> Problem details: Look below for the line holding "Where should I click to: Open" and the line holding "The height and width of the screenshot is (600, 748).". Repeat those two and everything between, exactly.

> Records supplied:
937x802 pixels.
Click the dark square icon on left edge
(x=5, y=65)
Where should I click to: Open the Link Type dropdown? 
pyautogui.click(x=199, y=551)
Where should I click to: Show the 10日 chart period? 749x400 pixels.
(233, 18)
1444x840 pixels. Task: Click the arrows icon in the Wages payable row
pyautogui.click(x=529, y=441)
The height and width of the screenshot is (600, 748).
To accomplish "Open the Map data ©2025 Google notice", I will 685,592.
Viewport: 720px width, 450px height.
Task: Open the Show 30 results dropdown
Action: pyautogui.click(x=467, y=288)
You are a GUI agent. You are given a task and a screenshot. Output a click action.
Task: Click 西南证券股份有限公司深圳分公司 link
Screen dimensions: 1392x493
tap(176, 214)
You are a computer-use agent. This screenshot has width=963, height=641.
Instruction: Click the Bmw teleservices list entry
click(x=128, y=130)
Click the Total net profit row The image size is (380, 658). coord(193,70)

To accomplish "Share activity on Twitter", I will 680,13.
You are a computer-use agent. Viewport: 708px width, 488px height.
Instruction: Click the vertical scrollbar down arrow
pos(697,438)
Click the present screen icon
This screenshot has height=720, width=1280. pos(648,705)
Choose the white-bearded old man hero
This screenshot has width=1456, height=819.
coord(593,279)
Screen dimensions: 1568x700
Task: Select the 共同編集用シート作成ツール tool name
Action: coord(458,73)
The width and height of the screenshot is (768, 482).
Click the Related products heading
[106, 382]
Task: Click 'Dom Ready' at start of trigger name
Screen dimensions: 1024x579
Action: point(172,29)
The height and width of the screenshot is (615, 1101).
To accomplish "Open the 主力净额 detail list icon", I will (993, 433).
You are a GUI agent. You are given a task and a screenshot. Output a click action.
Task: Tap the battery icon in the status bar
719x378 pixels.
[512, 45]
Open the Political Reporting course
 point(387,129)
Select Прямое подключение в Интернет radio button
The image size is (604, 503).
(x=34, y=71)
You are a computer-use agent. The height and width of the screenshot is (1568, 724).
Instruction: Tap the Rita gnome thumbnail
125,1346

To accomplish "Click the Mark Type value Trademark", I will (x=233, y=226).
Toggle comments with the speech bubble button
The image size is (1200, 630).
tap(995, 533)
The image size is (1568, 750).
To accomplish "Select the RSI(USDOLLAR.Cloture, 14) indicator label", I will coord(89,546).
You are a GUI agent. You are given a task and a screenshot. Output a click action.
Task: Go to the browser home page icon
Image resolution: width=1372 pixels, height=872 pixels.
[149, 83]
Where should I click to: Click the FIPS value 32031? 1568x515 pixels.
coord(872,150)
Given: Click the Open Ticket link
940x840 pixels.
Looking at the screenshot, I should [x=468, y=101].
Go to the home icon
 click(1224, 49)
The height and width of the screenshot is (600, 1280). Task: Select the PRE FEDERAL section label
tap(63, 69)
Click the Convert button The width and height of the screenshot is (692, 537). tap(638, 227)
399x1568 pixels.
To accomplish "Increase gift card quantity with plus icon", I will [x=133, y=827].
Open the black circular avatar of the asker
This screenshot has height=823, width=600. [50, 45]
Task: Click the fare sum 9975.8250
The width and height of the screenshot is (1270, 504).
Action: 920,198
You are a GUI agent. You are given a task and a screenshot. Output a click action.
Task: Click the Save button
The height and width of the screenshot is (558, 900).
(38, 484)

> Answer section:
Where should I click to: Open the Link Type dropdown? 
pyautogui.click(x=199, y=551)
Where should I click to: Show the 10日 chart period? 749x400 pixels.
(233, 18)
1444x840 pixels. Task: Click the arrows icon in the Wages payable row
pyautogui.click(x=529, y=441)
The height and width of the screenshot is (600, 748).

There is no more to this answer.